Заметим, что это «подчинение» он уже давно переносил скрепя сердце. Ну, а его «колебания» были очень недолгими. Ведь он питал надежду, что на него, наконец, будет «обращено внимание»…

Танки

Шарль де Голль вступает в свое первое настоящее сражение. Некоторые участники встреч в кафе «Дюмениль» предупреждают, что он должен выбирать между карьерой и своей «миссией». «Коннетабль» предпочел быть человеком идей, а не золотых галунов. Не колеблясь, в одиночку он повел наступление. Его противники – Гитлер и… французский Генеральный штаб!

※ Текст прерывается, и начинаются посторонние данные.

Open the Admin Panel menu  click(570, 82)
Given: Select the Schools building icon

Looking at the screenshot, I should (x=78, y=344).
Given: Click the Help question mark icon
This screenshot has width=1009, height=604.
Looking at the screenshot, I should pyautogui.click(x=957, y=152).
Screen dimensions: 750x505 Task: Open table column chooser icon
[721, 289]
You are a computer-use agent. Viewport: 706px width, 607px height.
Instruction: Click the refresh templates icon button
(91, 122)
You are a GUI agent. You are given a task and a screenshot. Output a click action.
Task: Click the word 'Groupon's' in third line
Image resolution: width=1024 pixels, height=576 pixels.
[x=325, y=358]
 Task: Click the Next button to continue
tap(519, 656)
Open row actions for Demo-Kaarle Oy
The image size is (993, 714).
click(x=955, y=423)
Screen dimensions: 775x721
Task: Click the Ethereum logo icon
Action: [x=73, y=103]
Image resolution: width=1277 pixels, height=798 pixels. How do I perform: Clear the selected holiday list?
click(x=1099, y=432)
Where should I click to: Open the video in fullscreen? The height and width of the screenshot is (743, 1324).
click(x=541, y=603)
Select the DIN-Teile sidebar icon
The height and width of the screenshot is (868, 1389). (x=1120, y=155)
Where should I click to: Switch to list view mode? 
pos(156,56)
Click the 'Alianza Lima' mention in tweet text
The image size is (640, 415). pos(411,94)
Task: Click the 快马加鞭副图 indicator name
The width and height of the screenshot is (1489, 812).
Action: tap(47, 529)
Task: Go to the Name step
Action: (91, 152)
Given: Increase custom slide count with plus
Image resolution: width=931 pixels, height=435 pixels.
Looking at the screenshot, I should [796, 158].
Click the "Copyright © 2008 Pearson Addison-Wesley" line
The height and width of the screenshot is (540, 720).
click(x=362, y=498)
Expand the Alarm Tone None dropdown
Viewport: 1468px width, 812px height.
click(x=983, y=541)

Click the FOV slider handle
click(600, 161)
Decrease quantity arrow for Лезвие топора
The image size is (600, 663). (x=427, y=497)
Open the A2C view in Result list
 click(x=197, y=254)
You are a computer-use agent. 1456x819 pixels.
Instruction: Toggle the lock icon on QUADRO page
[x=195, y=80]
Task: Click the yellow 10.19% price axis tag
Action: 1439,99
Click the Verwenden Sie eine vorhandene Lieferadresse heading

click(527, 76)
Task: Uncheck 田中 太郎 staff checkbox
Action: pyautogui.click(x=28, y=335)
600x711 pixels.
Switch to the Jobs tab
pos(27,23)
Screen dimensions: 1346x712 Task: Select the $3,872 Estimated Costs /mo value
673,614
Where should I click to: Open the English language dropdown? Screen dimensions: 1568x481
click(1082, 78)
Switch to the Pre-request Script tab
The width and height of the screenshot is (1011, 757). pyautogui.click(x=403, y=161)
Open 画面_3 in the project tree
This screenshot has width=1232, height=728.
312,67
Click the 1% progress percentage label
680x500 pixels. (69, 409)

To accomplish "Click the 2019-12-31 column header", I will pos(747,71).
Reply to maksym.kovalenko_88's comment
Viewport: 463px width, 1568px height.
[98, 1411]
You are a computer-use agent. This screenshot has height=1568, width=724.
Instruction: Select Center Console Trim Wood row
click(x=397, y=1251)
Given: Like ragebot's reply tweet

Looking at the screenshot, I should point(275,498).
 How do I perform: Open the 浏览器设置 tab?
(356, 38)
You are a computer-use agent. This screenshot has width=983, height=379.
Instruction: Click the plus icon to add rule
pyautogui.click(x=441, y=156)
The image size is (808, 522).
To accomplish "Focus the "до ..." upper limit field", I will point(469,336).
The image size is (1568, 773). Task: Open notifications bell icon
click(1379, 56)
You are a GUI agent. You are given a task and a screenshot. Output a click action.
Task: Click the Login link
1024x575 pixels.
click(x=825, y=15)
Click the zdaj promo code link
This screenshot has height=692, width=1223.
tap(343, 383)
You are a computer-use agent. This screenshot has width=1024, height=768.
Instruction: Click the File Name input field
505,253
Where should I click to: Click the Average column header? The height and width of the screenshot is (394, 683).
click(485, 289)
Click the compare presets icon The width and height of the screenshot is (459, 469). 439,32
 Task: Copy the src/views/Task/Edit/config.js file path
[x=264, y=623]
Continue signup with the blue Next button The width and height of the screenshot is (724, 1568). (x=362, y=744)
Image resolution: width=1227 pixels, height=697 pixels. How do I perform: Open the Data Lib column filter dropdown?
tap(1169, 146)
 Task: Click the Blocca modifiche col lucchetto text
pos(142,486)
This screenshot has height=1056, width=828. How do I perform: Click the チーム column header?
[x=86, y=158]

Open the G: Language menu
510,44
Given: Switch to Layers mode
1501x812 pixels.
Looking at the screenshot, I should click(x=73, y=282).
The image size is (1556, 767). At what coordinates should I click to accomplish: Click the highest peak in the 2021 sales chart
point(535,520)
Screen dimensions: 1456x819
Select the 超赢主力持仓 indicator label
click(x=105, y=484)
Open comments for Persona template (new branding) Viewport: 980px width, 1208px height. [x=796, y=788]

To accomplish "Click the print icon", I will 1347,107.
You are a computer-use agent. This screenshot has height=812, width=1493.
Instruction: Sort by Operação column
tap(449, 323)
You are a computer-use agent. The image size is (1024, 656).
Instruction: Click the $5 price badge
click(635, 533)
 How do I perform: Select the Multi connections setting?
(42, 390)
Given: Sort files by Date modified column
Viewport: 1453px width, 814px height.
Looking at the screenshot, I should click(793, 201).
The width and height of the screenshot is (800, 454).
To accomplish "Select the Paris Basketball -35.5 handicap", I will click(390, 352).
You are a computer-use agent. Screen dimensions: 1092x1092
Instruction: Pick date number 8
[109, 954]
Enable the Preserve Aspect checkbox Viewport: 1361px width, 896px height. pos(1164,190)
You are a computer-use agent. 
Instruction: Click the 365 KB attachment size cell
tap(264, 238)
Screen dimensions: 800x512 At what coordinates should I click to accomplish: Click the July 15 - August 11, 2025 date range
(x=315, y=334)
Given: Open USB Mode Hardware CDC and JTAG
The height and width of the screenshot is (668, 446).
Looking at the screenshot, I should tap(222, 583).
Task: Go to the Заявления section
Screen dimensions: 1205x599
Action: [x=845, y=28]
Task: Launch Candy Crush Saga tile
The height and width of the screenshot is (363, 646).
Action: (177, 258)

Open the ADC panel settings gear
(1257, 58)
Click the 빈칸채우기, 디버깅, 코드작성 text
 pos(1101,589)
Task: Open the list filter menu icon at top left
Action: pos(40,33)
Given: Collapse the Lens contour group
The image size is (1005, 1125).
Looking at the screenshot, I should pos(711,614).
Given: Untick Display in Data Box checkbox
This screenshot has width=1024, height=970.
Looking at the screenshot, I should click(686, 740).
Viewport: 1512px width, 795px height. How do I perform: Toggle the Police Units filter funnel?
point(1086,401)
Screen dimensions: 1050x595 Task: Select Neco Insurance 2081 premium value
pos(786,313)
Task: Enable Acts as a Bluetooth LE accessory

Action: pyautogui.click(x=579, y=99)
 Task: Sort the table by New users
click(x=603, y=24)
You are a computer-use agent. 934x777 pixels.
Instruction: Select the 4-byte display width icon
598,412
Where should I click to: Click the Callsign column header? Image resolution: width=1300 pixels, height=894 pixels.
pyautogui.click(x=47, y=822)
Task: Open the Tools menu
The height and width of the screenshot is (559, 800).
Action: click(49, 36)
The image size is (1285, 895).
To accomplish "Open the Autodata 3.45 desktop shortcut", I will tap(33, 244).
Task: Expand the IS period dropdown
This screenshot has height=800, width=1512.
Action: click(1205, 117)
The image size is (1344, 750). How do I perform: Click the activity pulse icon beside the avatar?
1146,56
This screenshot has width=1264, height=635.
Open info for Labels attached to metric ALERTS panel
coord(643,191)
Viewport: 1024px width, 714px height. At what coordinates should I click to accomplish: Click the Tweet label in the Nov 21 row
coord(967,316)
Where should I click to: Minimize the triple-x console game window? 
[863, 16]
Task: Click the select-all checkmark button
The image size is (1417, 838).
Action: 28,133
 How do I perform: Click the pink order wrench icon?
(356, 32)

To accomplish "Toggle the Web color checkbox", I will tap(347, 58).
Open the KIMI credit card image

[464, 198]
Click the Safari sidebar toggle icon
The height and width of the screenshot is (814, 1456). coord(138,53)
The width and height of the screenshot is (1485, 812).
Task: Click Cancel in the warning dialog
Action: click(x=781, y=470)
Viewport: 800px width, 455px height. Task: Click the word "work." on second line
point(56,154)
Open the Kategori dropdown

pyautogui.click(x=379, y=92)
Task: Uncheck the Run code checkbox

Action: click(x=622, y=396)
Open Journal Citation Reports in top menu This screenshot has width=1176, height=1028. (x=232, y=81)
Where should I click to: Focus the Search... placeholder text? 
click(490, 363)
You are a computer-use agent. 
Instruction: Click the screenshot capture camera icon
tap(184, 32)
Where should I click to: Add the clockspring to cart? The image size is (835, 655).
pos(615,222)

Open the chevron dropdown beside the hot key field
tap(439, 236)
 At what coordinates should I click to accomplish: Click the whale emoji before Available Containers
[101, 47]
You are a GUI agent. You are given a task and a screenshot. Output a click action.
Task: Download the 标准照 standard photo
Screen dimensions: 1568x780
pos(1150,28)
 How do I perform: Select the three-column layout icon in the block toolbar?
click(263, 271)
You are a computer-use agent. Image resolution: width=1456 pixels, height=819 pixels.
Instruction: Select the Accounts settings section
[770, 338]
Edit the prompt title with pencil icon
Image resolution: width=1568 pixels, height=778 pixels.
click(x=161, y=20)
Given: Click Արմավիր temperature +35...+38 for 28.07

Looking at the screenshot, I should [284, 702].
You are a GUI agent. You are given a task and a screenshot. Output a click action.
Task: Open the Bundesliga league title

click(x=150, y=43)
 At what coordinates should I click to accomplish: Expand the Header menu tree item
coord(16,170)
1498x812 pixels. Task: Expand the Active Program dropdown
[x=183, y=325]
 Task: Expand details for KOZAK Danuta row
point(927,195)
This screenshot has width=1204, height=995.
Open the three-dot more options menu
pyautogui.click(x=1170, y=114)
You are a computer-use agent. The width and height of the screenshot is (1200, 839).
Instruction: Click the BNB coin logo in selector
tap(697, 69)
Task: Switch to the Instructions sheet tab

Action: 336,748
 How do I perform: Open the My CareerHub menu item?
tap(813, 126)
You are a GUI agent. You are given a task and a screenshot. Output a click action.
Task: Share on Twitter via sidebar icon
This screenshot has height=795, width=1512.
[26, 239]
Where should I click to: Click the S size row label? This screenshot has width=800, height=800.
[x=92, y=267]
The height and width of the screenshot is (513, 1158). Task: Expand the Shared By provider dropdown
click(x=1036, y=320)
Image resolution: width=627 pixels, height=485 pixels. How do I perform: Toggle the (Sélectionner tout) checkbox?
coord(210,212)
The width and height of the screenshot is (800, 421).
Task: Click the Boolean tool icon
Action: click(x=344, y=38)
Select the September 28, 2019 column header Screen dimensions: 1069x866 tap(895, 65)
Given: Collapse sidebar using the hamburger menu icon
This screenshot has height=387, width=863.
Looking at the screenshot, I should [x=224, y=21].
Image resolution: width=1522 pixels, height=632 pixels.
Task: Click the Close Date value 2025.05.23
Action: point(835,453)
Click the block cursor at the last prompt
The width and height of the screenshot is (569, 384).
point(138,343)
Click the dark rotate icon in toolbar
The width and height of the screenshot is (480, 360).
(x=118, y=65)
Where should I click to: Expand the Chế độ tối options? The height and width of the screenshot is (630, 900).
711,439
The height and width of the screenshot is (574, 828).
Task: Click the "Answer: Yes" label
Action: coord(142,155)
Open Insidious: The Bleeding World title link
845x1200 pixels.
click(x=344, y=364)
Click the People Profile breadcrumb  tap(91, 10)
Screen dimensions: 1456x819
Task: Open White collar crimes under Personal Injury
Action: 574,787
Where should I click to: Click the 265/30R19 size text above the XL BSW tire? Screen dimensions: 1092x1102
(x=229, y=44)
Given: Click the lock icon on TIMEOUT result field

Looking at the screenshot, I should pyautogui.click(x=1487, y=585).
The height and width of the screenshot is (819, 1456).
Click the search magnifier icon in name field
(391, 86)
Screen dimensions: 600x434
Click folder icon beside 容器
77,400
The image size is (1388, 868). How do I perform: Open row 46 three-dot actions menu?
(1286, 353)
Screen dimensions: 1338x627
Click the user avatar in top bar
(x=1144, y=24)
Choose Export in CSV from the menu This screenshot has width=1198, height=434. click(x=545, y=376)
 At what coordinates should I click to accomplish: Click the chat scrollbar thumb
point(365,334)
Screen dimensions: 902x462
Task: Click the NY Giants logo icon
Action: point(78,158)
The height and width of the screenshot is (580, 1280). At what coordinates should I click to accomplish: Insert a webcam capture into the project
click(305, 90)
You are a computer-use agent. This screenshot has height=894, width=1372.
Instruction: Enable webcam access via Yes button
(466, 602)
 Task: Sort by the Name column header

Де Голль садится за новую книгу, в которой он намерен изложить свой план и свои идеи. Но время не ждет, и он сначала публикует 10 мая 1933 года статью, причем на этот раз не в военном официальном журнале, а в «Ревю политик э парлемантэр».

Жизнь развивается стремительно, пишет он, сейчас преступно растрачивать время на пребывание людей в казармах. Современная техника возвращает качеству прежнее превосходство над количеством. Отныне и на земле, так же как на море и в воздухе, отборный персонал, извлекающий из могучего оружия максимум возможного, может уже в самом начале войны добиться превосходства над врагом. Он подчеркивает, что выделение лучших, ударных войск – давняя традиция французской армии со времен великого короля ФилиппаАвгуста. Суть своего замысла де Голль выражает словами поэта Поля Валери: «Специально отобранные люди, действуя группами в неожиданном месте в неожиданный момент, в кратчайший срок произведут сокрушающий эффект».

Де Голль заканчивает такими словами: «Прогресс и традиция требуют от Франции ради общего блага воссоздать элиту. Подобное усилие обойдется, конечно, не дешево, ибо этот корпус должен всегда отвечать требованиям изменений в технике. Однако его обновленная мощь, его юный престиж щедро компенсируют затраты. Ведь столетнему дереву терпкий сок несет не только обещания, но и тревогу. Увы, разве можно достичь обновления без самоотречения? В бессмертной музыке Грига мы слышим глухую меланхолию, прорывающуюся в фанфарах радости чудесного весеннего пения».